Moreover, considering the baseline data and previous studies (e.g. Bauer et al., 2010; Carter et al., 2012), there is a need to further adapt and apply this type of tools in other population groups. For example, it would be beneficial to test the programme in clinical populations, such as obese children or adults’ samples that want to start a weight loss treatment programme. Thus, the SMS-based programme could be an effective additional tool during the treatment of obese populations (e.g. children). Such a tool could be very helpful for treatment adherence and acceptance and to reduce dropout rates (De Niet et al., 2012).

This study showed that the majority of the participants were satisfied (89.4%) with the programme. As previous research has shown, children prefer technologically tailored and interactive programmes, instead of traditional paper diary or other conservative methods (Shapiro et al., 2008). For this reason, overweight and obese children could benefit from such programmes because, as previous studies showed, self-monitoring can lead to better outcomes (e.g. weight loss) and to greater adherence and acceptance to treatment in health behaviour interventions (Germann et al., 2007; Wei et al., 2011).

Nevertheless, a recent review of mobile text-messaging use in clinical and health behaviour interventions revealed that while the average weekly number of SMS sent was acceptable from weeks 1 to 6, it decreased in the last 2 weeks of the intervention to less than any other day (0.45) (Wei et al., 2011). This result could mean that long periods of self-monitoring and feedback messages could probably lead to disengagement. Possible strategies for keeping children engaged seem necessary, such as sending motivational messages in the last 2 weeks (e.g. ‘Only two weeks to go, you’re almost there!’) and further visits to engage children to complete the programme or reducing the extent of the self-monitoring.

**What is required**
Print, word for word, the part of the passage on the SMS-based programme starting at "Moreover, considering the" and ending at "et al., 2012).".

**Provided records**
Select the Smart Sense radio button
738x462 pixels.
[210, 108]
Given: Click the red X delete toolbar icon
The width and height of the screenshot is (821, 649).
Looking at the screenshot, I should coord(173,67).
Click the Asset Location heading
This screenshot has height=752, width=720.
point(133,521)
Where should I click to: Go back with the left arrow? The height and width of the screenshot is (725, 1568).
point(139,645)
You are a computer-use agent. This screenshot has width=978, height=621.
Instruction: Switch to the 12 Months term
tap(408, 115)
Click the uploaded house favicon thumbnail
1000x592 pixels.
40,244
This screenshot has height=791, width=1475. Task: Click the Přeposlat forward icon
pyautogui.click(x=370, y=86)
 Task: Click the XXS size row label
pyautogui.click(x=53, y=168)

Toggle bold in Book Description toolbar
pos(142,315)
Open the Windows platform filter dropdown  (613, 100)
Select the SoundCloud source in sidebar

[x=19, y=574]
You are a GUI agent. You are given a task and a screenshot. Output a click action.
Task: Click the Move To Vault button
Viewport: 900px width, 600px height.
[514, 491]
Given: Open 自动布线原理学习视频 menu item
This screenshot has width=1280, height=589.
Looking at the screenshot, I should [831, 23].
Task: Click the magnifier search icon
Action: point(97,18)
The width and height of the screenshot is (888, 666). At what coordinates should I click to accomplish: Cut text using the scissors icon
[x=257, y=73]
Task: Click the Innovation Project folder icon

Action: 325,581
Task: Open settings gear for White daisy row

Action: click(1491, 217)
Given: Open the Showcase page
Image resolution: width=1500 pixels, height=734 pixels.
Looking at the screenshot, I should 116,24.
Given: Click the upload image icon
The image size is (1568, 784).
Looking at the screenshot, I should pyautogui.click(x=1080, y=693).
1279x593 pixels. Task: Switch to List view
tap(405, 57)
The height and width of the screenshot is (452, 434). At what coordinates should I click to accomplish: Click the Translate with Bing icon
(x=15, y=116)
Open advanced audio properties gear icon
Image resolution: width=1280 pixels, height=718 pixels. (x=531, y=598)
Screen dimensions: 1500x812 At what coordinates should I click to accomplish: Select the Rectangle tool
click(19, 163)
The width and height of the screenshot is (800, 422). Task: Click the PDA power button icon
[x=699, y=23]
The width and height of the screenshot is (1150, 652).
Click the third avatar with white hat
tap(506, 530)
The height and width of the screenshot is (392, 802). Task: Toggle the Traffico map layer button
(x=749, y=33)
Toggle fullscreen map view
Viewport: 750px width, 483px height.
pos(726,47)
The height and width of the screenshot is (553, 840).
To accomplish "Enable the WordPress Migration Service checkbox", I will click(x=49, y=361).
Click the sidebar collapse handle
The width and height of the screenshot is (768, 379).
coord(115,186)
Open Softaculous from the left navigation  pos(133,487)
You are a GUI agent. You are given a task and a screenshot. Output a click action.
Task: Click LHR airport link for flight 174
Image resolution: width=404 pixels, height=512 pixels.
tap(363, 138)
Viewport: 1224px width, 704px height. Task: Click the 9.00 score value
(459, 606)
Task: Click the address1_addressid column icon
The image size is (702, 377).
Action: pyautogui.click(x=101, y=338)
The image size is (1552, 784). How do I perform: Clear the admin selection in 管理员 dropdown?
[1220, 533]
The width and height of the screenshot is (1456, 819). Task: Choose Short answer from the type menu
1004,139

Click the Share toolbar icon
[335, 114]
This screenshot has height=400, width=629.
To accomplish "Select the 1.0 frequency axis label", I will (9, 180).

**Task result**
Moreover, considering the baseline data and previous studies (e.g. Bauer et al., 2010; Carter et al., 2012), there is a need to further adapt and apply this type of tools in other population groups. For example, it would be beneficial to test the programme in clinical populations, such as obese children or adults’ samples that want to start a weight loss treatment programme. Thus, the SMS-based programme could be an effective additional tool during the treatment of obese populations (e.g. children). Such a tool could be very helpful for treatment adherence and acceptance and to reduce dropout rates (De Niet et al., 2012).